**TASK TO COMPLETE**
Collect every line from the rows below that contains the string "image", and list those lines.

[Stored data entries]

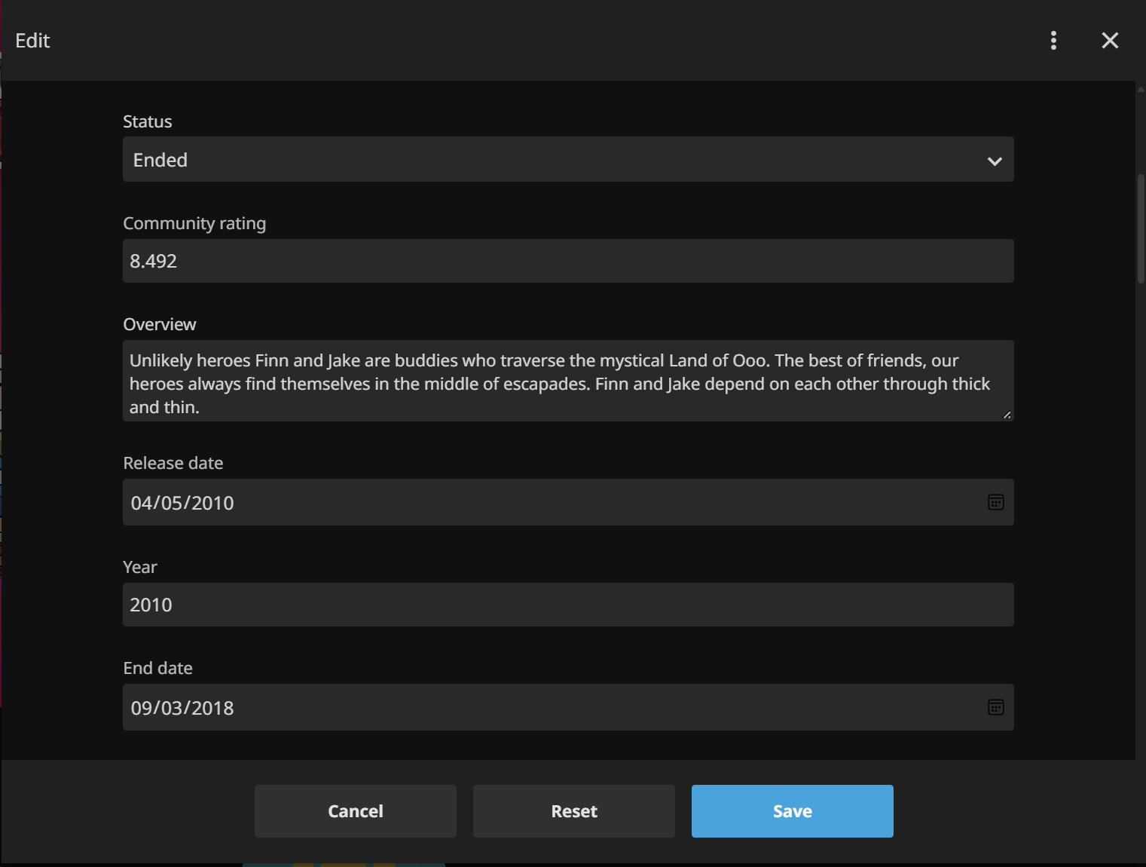Select day 05 in the Release date
1146x867 pixels.
pyautogui.click(x=173, y=504)
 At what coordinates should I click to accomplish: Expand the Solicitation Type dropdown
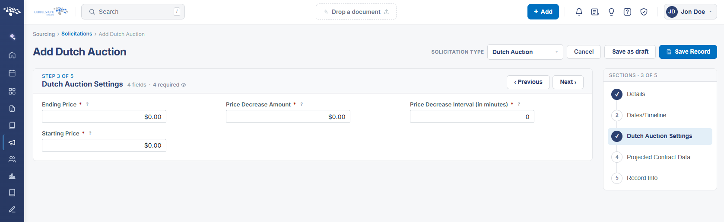525,52
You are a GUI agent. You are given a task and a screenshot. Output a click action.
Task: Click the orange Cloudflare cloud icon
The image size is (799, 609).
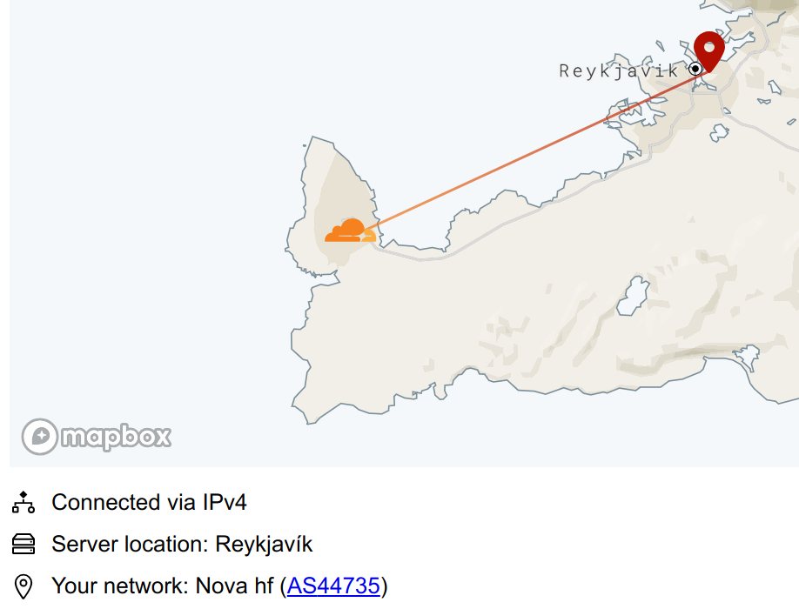click(350, 231)
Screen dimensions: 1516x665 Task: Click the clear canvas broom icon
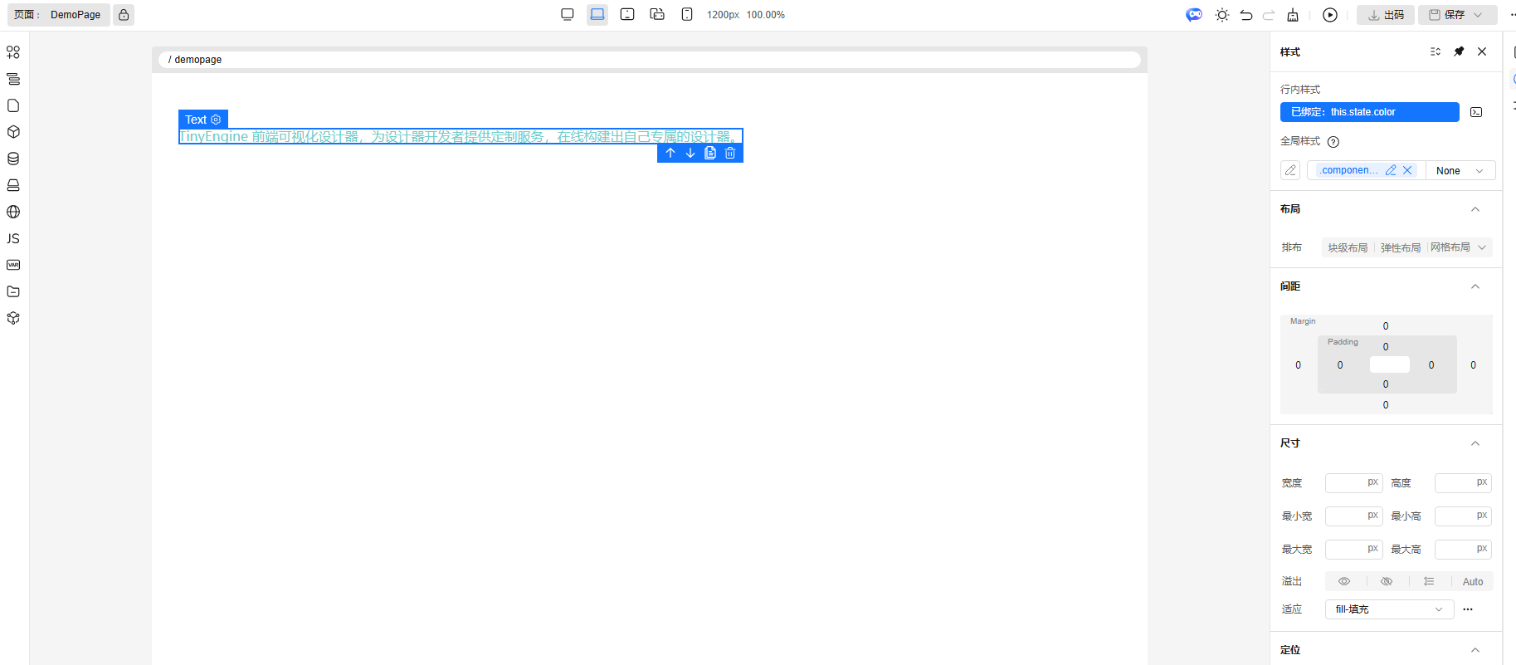tap(1293, 15)
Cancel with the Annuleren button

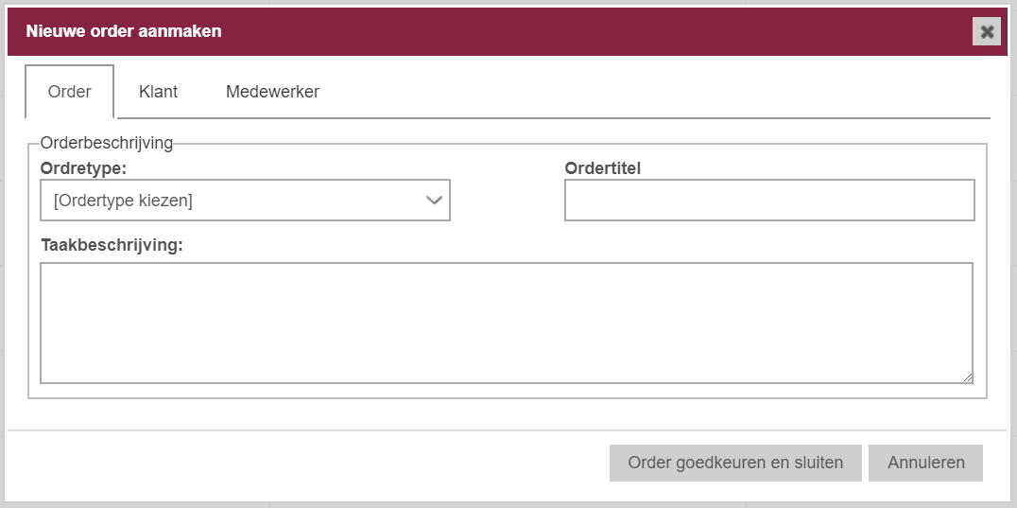925,463
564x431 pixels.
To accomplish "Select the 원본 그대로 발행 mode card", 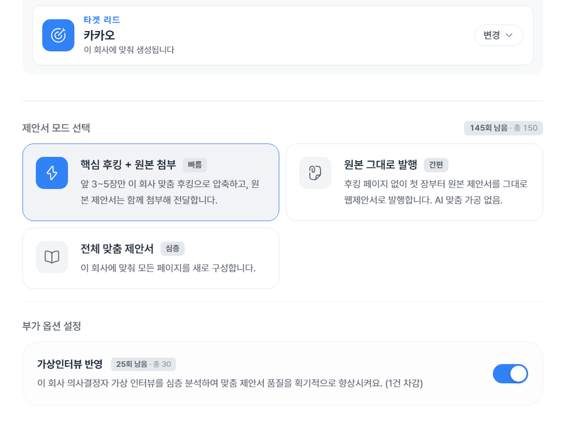I will [414, 183].
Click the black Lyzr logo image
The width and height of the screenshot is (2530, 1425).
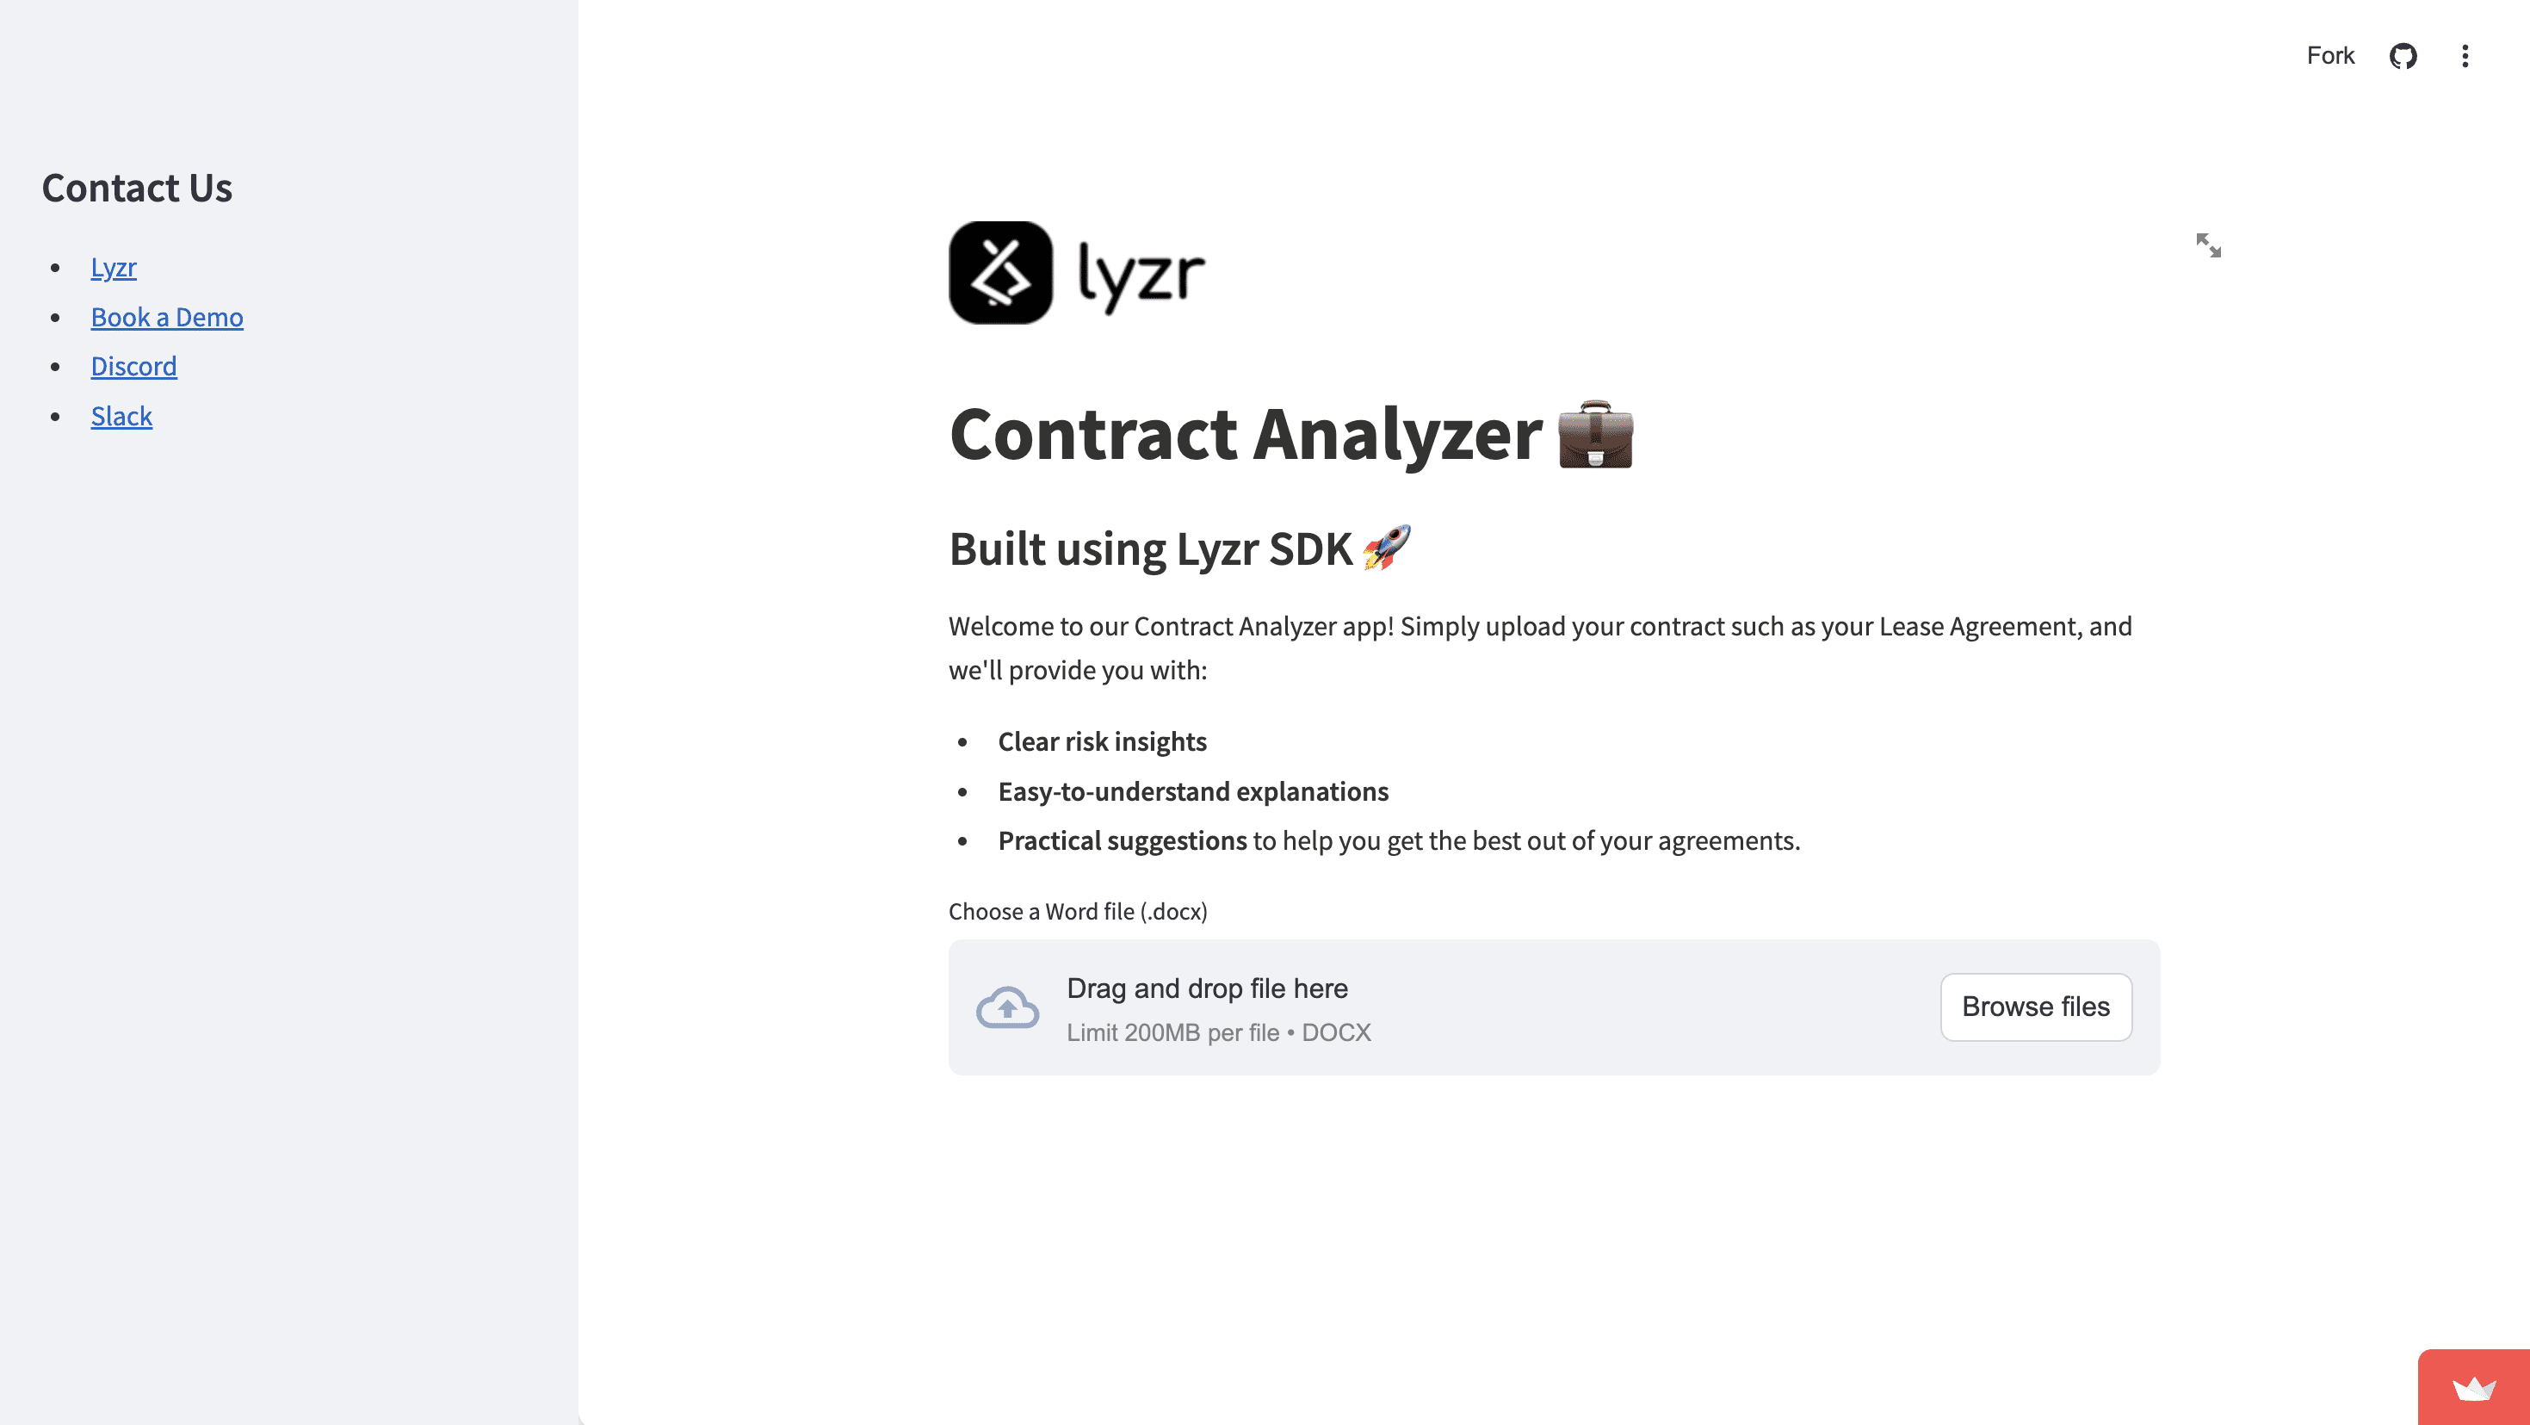tap(1076, 273)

**PROBLEM SOLUTION**
The image size is (799, 609).
Click the black Lyzr logo image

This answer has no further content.